1. Auto white balancing (AWB) fails in low light.

Humans are good at color constancy — perceiving the colors of things correctly even under colored illumination (or when wearing sunglasses). But that process breaks down when we take a photograph under one kind of lighting and view it under different lighting; the photograph will look tinted to us. To correct for this perceptual effect, cameras adjust the colors of images to partially or completely compensate for the dominant color of the illumination (sometimes called color temperature), effectively shifting the colors in the image to make it seem as if the scene was illuminated by neutral (white) light. This process is called auto white balancing (AWB).

The problem is that white balancing is what mathematicians call an ill-posed problem. Is that snow really blue, as the camera recorded it? Or is it white snow illuminated by a blue sky? Probably the latter. This ambiguity makes white balancing hard. The AWB algorithm used in non-Night Sight modes is good, but in very dim or strongly colored lighting (think sodium vapor lamps), it’s hard to decide what color the illumination is.

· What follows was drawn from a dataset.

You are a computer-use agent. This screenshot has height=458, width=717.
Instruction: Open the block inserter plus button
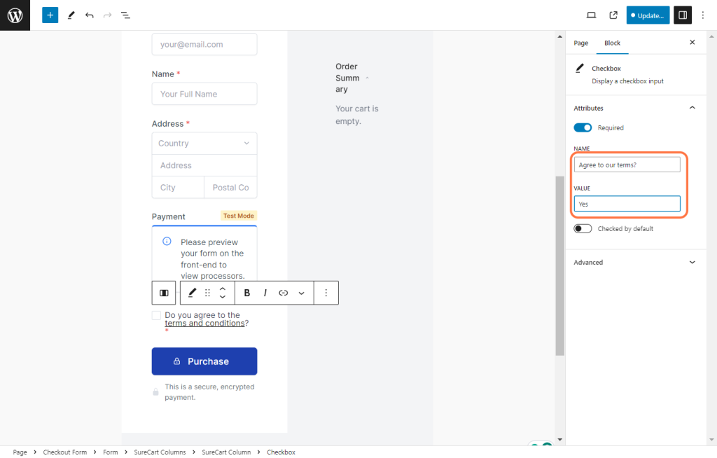(x=50, y=15)
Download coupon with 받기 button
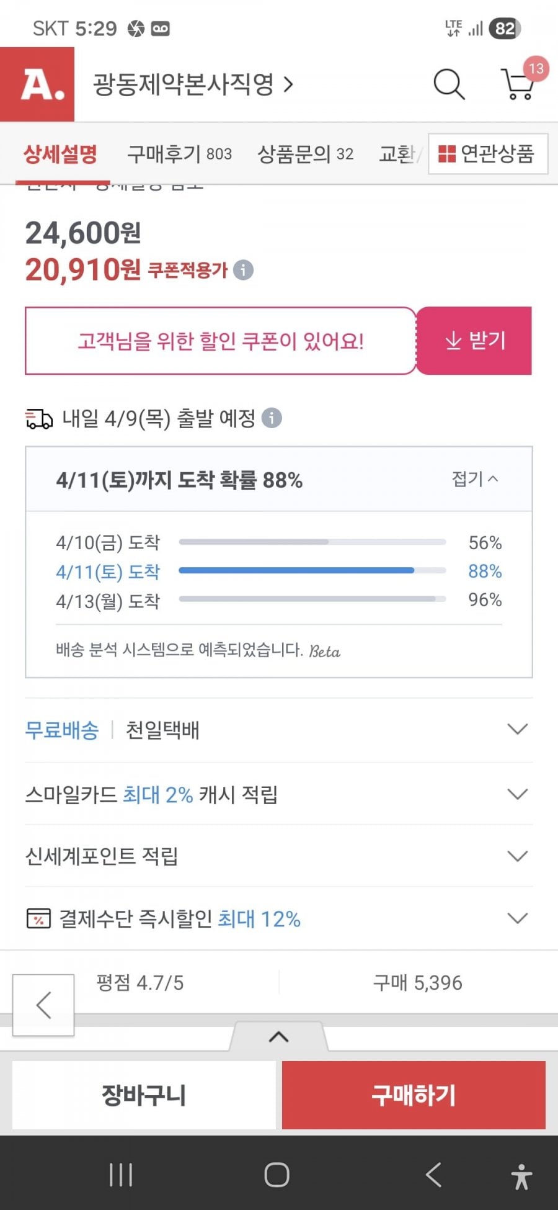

To solve these problems, we developed a learning-based AWB algorithm, trained to discriminate between a well-white-balanced image and a poorly balanced one. When a captured image is poorly balanced, the algorithm can suggest how to shift its colors to make the illumination appear more neutral. Training this algorithm required photographing a diversity of scenes using Pixel phones, then hand-correcting their white balance while looking at the photo on a color-calibrated monitor. You can see how this algorithm works by comparing the same low-light scene captured using two ways using a Pixel 3:
Left: The white balancer in the Pixel’s default camera mode doesn't know how yellow the illumination was on this shack on the Vancouver waterfront (full resolution image here). Right: Our learning-based AWB algorithm does a better job (full resolution image here). (Marc Levoy)
2. Tone mapping of scenes that are too dark to see.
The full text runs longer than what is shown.